For the preparation of a standard sample of N2-(ADP-ribos-1-yl)-2′-deoxyguanosine 3′-monophosphate, 2′-deoxyguanosine 3′-monophosphate was reacted with β-NAD in the presence of Pronase-treated pierisin-1 and the product was isolated by HPLC, in a manner similar to that for the isolation of N2-(ADP-ribos-1-yl)-2′-deoxyguanosine.
Chemical Synthesis of N2-[2,3,5-Tris-O-(trimethylsilyl)-d-ribofuranos1-yl]-O6-benzyl-3′,5′-bis-O-(tert-butyldimethylsilyl)-2′-deoxyguanosine.

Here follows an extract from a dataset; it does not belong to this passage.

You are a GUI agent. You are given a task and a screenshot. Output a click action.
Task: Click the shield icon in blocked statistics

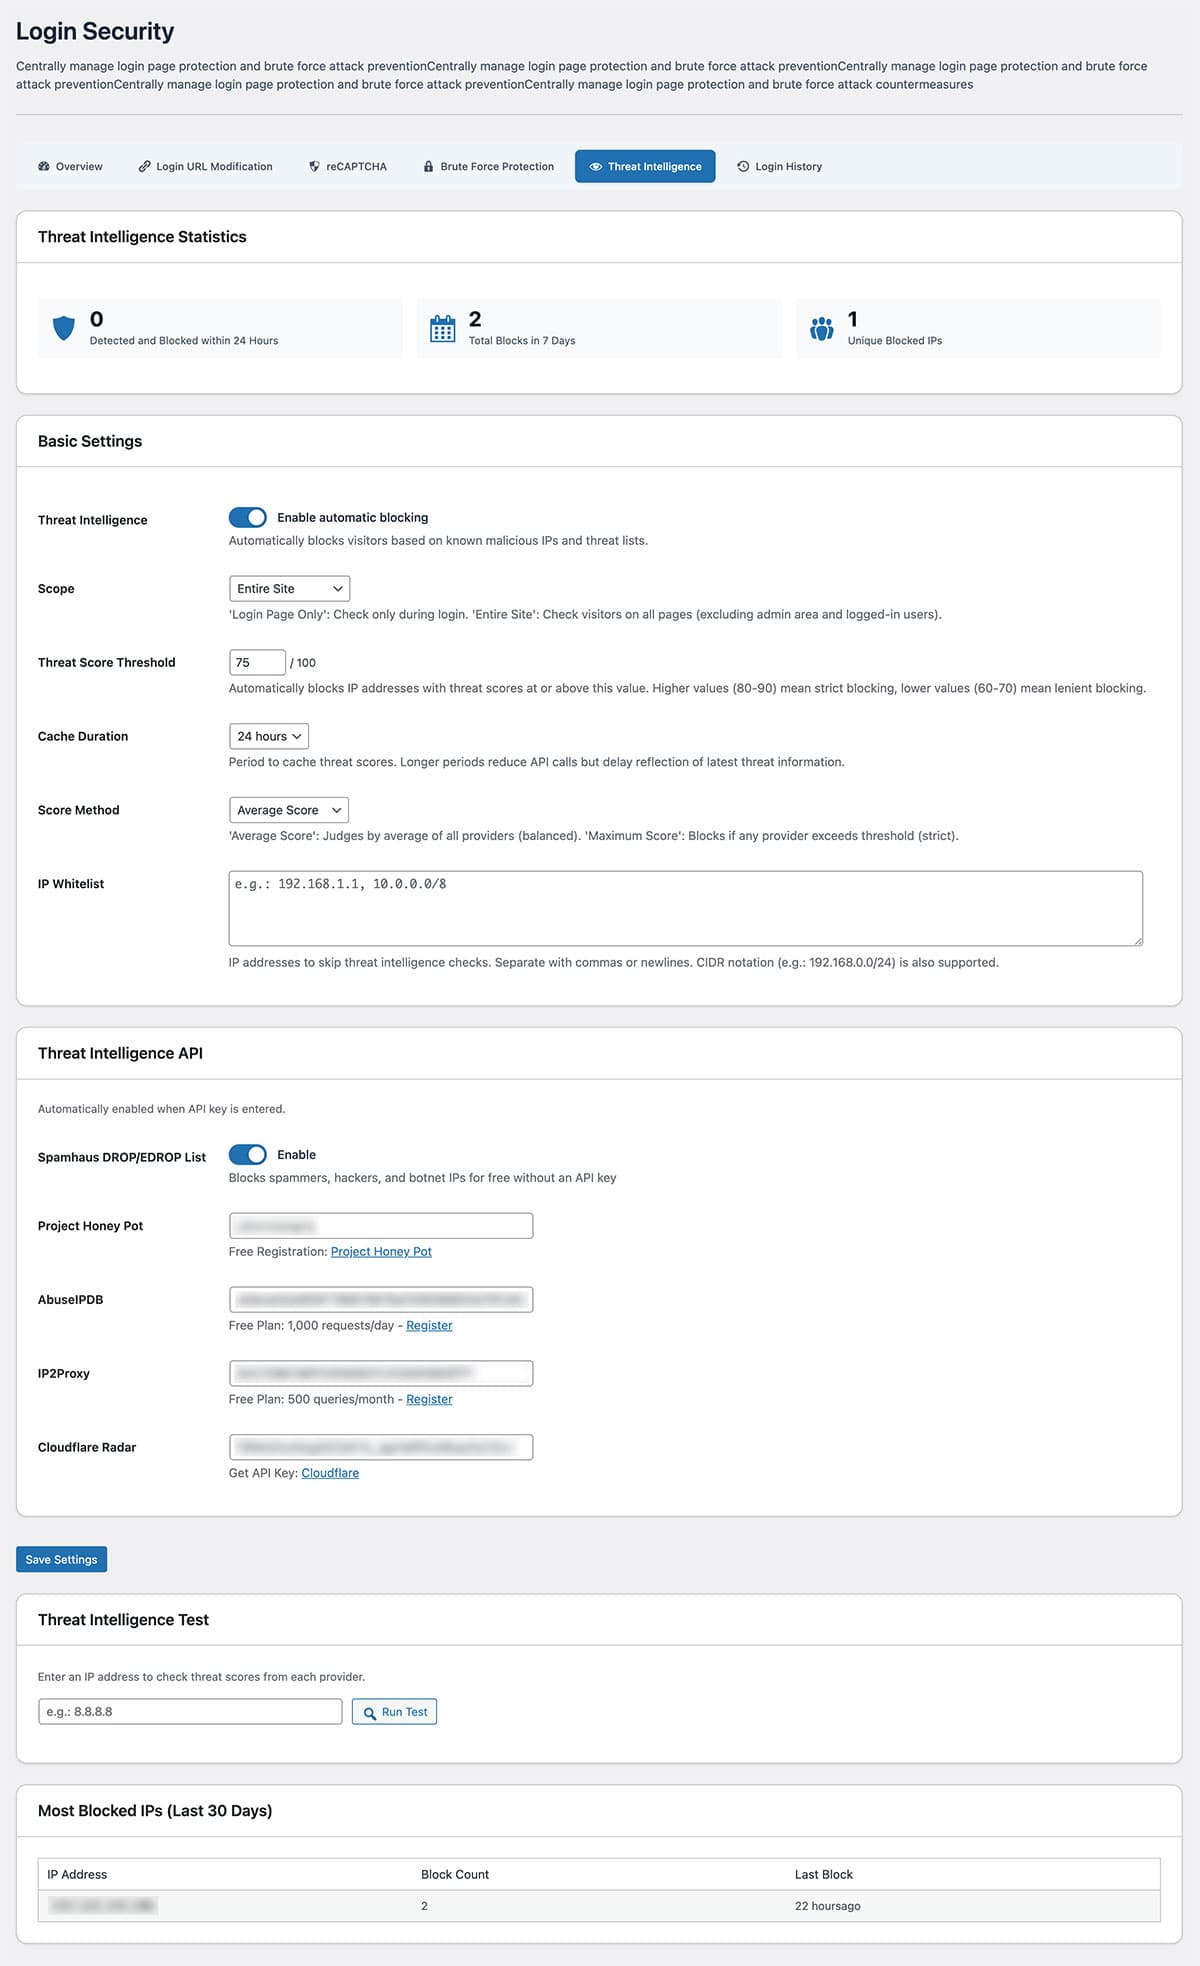(63, 328)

To a stirred solution of 1,2,3,5-tetrakis-O-(trimethylsilyl)-D-ribofuranose (1 mmol) in dichloromethane (1 ml), 1 mmol of iodotrimethylsilane was added at −20°C and the reaction mixture was stirred for 30 min (15). The reaction mixture was then added drop-wise to a mixture of 0.2 mmol of O6-benzyl-3′,5′-bis-O-(tert-butyldimethylsilyl)-2′-deoxyguanosine (16) and 0.3 mmol of N,N-diisopropylethylamine in dry dichloromethane (2 ml) and stirred continuously until the spot of the starting material had disappeared on TLC analysis. The resulting mixture was then extracted with cold water and brine. The organic layer was dried over anhydrous sodium sulfate, evaporated, and column chromatographed on silica gel with hexane/ethyl acetate (3:1) to yield the desired material (42%). α:β = 1:1. The spectral finding for this compound is published as supporting information on the PNAS web site, www.pnas.org.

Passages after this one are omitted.